The 12 proteins in the current version of SomaLogic's lung cancer diagnostic are cadherin-1, CD30 ligand, endostatin, HSP90α, LRIG3, MIP-4, plietrophin, PPKCI, RGM-C, SCF-sR, sL-selectin, and YES. They were identified using the company's Somamer detection platform, a system of modified aptamers – single-stranded nucleic acids – capable of detecting proteins in blood at sub-picomolar concentrations.
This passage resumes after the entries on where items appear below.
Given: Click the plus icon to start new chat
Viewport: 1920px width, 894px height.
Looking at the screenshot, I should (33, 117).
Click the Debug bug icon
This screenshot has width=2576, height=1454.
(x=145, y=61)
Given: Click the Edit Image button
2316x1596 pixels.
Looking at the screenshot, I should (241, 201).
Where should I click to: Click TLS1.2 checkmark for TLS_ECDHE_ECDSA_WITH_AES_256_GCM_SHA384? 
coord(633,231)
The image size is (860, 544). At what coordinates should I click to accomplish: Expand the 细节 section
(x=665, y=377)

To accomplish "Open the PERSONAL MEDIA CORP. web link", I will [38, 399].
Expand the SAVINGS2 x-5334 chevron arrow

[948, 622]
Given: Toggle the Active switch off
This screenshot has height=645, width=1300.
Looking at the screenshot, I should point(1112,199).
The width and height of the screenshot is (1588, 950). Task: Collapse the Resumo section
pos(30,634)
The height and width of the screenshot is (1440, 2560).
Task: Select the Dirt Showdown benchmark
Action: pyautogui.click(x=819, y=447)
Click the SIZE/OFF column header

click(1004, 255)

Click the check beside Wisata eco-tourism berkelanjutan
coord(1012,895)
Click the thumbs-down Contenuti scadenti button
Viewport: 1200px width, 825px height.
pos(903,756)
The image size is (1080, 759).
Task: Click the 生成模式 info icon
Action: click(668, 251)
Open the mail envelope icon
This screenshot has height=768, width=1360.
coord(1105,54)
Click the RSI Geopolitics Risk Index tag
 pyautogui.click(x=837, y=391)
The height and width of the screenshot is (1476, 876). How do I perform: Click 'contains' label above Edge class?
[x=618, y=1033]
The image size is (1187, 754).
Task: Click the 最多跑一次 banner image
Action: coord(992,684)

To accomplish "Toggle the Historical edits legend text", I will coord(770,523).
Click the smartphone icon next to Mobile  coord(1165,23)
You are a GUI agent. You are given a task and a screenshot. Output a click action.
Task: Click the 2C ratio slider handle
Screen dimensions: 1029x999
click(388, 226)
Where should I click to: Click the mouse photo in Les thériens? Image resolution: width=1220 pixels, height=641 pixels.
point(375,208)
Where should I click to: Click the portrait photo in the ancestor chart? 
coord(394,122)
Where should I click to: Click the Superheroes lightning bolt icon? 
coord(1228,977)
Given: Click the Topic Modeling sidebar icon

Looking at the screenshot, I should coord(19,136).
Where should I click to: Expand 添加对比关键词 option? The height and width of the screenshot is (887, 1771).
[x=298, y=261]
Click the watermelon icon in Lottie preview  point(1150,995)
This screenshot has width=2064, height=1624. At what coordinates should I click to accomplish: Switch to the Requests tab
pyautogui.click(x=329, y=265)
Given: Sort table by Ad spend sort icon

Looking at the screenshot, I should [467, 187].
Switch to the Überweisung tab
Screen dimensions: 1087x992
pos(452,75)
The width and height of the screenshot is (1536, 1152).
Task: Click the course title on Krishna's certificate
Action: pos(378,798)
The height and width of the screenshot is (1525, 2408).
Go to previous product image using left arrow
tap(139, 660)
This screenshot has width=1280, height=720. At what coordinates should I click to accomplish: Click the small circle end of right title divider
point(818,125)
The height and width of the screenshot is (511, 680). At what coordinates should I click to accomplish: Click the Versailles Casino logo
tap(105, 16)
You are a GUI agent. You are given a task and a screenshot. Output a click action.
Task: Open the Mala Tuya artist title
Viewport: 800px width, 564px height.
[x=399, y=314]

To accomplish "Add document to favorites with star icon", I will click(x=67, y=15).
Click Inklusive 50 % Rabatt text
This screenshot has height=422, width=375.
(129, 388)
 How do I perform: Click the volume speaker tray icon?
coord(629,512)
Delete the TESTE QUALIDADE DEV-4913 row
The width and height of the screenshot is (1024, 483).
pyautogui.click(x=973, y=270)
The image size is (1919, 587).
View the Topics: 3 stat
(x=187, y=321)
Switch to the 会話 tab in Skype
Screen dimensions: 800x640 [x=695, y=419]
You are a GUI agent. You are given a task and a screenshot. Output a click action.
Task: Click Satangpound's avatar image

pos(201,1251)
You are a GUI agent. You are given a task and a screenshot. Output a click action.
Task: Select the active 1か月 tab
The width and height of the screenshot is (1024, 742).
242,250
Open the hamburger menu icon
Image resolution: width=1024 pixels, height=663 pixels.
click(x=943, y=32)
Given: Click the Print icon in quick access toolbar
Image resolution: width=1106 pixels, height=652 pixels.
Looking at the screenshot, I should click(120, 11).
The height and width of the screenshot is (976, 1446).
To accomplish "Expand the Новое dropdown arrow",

The company has promoted Somamers as an alternative to antibodies for protein discovery and identification, saying they offer a high level of specificity that allows for multiplexing at a significantly larger scale than is possible using traditional ELISA platforms. While ELISAs typically have an upper multiplexing limit of around 20 to 30 analytes, Somalogic has been running Somamer-based arrays capable of multiplexing 850 analytes and aims to have assays capable of measuring 5,000 proteins simultaneously within the next several years.
In September it signed a collaboration agreement with Emerald BioStructures to investigate the structural and binding features of its aptamers with the aim of improving their specificity (PM 09/10/2010).
The company has also launched validation trials for protein-biomarker based pancreatic cancer and mesotheliama diagnostics developed on the Somamer platform. Quest has the rights to the pancreatic cancer panel, while the company is still exploring commercialization strategies including possible partnerships for the mesotheliama test (PM 10/15/2010).